Facts First: It’s true in that Harris County Clerk Chris Hollins planned to send vote-by-mail applications to all 2.4 million registered voters in the county. Under Texas law only those 65 and older, sick or disabled, confined in jail or out of the county on election day are eligible to vote by mail.
The Texas attorney general sued Hollins for violating Texas election law, alleging that he acted out of his power as county clerk and that mass mailing of ballots would “sow confusion” for voters. The Texas Supreme Court ruled in October that that there was no evidence the pandemic would render the usual distribution of ballots inadequate, ultimately blocking Harris County from sending out applications to all registered voters.
New legislation in the Texas House would make it a felony for election officials to distribute “ballot or balloting materials,” including absentee ballot applications, to voters who have not requested them. Texas is one of a handful of states where people do not automatically qualify to vote by mail. If implemented, HB 6 would further reduce the system for mail-in voting in Texas.

+ + + +

## WORK ORDER A:
Summarize the passage on Harris County's vote-by-mail applications in two sentences.
## WORK ORDER B:
Retype the passage on Harris County's vote-by-mail applications, starting at "The Texas attorney" and ending at "all registered voters.".
## WORK ORDER C:
Translate this sentence from the passage on Harris County's vote-by-mail applications into Spanish: "Texas is one of a handful of states where people do not automatically qualify to vote by mail."
The material after this passage is separate from it.

## INPUT DATA:
+ + + +

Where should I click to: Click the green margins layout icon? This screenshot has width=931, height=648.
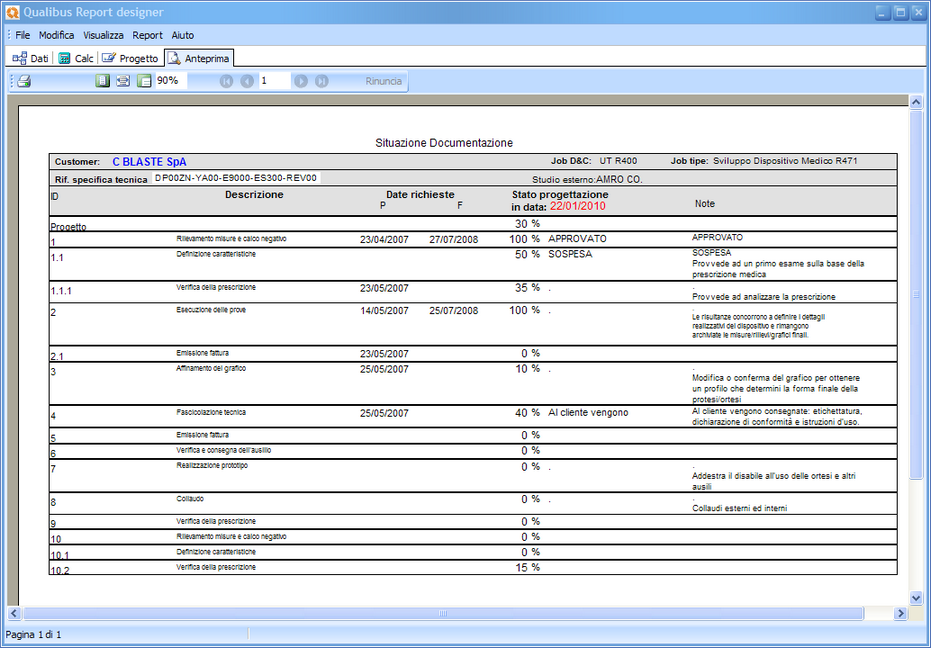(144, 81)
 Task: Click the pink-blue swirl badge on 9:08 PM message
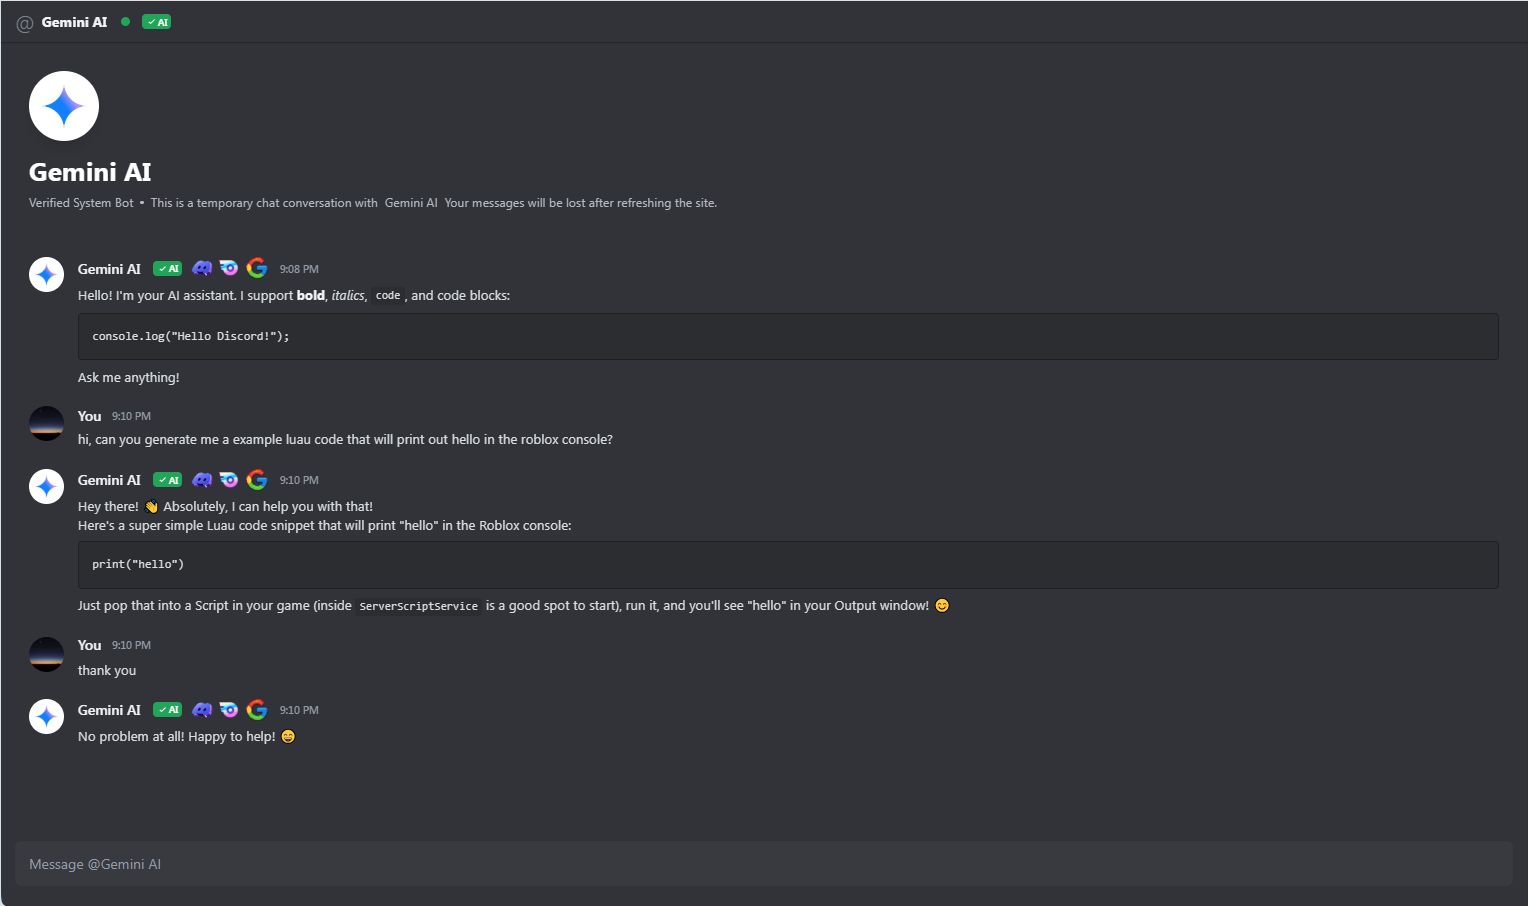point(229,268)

+ + + +

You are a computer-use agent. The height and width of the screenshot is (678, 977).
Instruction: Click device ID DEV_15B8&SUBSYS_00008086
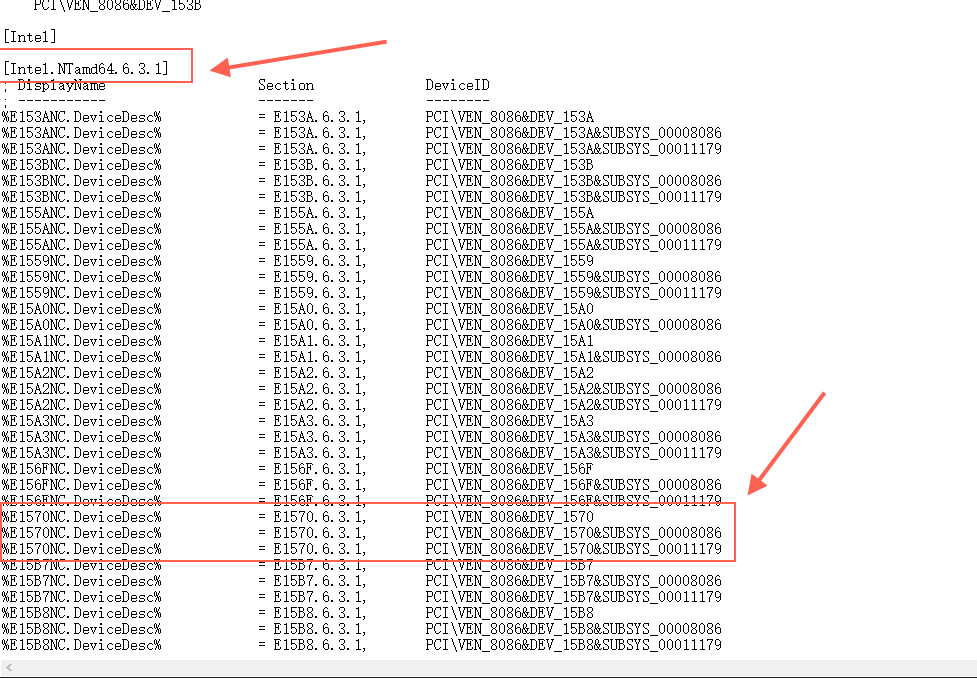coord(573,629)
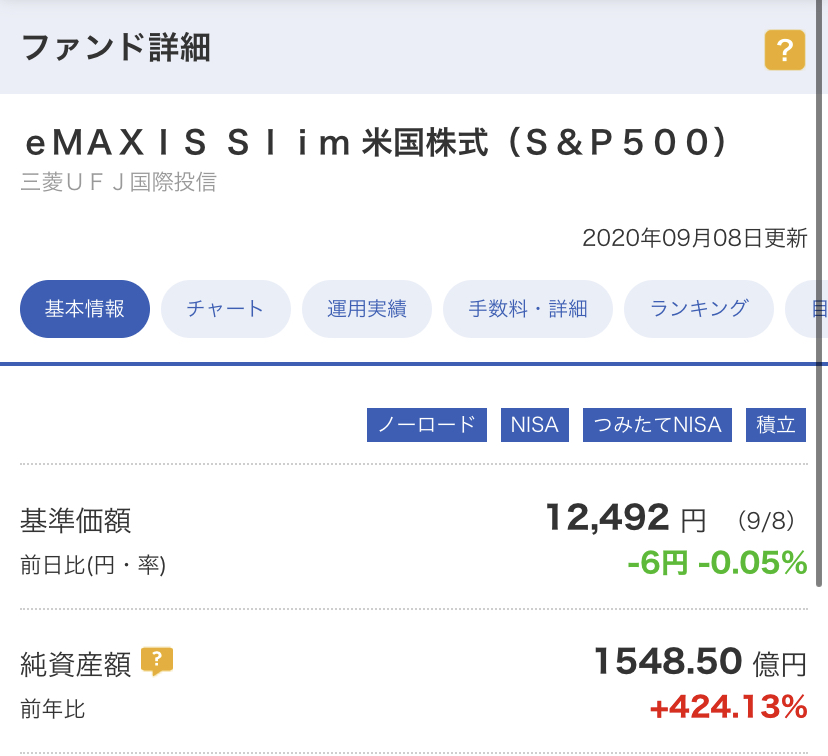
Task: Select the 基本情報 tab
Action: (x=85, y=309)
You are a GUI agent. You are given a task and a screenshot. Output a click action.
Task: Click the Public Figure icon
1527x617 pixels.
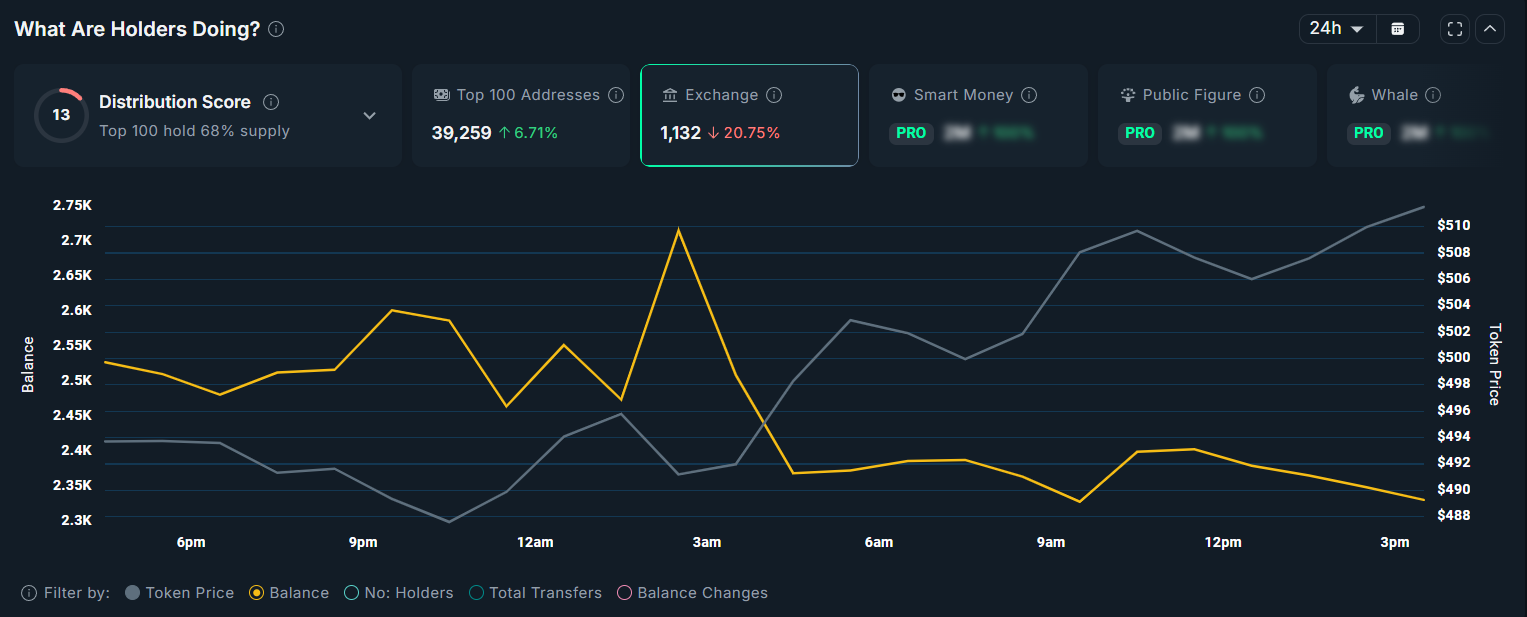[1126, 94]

+ + + +

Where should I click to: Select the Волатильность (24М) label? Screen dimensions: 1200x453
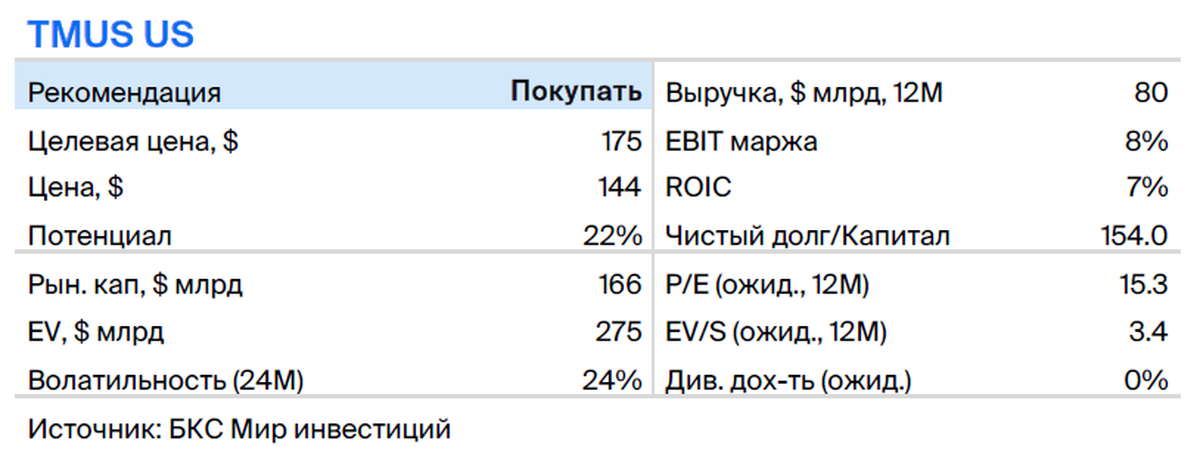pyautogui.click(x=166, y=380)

+ + + +

## TASK SOLUTION A:
Harris County Clerk Chris Hollins planned to send vote-by-mail applications to all 2.4 million registered voters in the county, though Texas law allows only certain groups to vote by mail. The Texas attorney general sued him and the Texas Supreme Court blocked the mailing in October, while new House legislation, HB 6, would make it a felony for election officials to send unrequested ballot materials, including absentee ballot applications.

## TASK SOLUTION B:
The Texas attorney general sued Hollins for violating Texas election law, alleging that he acted out of his power as county clerk and that mass mailing of ballots would “sow confusion” for voters. The Texas Supreme Court ruled in October that that there was no evidence the pandemic would render the usual distribution of ballots inadequate, ultimately blocking Harris County from sending out applications to all registered voters.

## TASK SOLUTION C:
Texas es uno de los pocos estados donde las personas no califican automáticamente para votar por correo.